I return home to the ranch and find my way to my cabin. As I open the double Dutch doors, I see that the ranch housekeepers have been there in my absence – my bed is made up, my bathroom clean, fresh towels and a little note that tells me to let them know if they can do anything else for me. What a treat. I plop my happily tired body onto the king bed and wonder if I can bring myself to get back up in time for lunch. The feather comforter envelopes me, calling me to stay awhile, but I manage to get up, kick my boots off and step outside onto my porch. I love sitting on the porch, listening to the quiet of the day and recalling the feeling I get when I am on horseback. The freshly mowed grass fills my nostrils and I can smell the pine from the trees surrounding my cabin. Today I am happy to be right where I am. I see my fellow guests heading past my cabin on their way to the main lodge for lunch. I slip on my boots again and join them. We pour ourselves some iced tea and lemonade and sit down at a table on the deck overlooking the river. We are greeted by our waitress. She has a warm smile and friendly eyes and asks us how our day has been. She is genuinely interested in how our visit has been so far on the ranch and shares just as much enthusiasm about our experience as we do. She makes us feel happy to be here.

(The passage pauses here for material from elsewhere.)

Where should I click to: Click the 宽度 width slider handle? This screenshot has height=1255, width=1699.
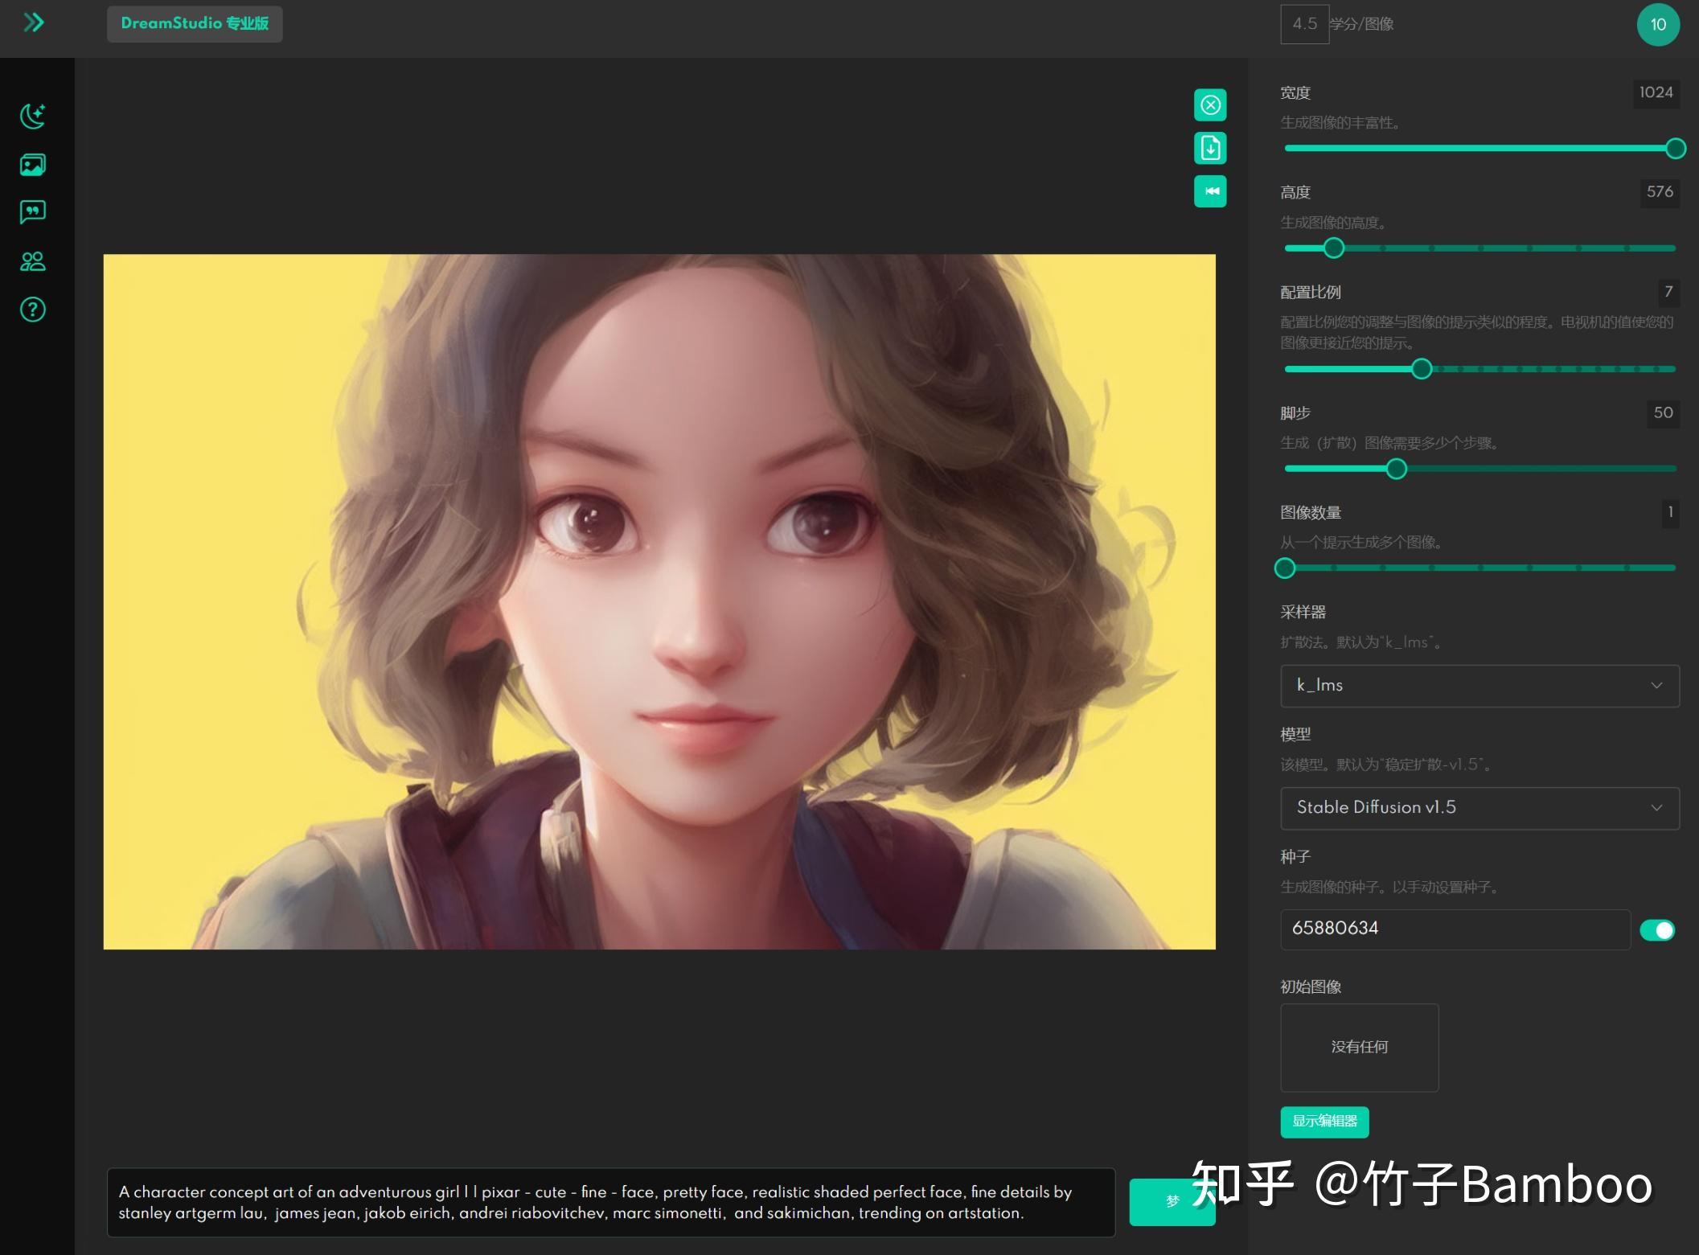(x=1676, y=149)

We sit in the rocking chairs at the entrance to the main lodge, rocking back and forth, enjoying a drink and recounting the day. Just days ago we were all strangers. Now we are people sharing this experience together and feeling connected somehow. We will definitely keep in touch after we leave the ranch. There is the faint sound of someone playing the piano downstairs and kids playing ping pong. The hummingbirds are at the feeder and I see the red throated one that I’ve seen all week. Someone rushes up to the lodge and tells us that the mother Moose and her baby are at the salt lick again. We jump out of our chairs, grab our cameras and head down to the yard. Sure enough, she is there and graciously let’s us photograph her for several minutes until she decides that she has had enough. As we walk back to dinner, a fox runs in front of us and we all feel lucky to bear witness to such a beautiful evening. I don’t want this vacation to end.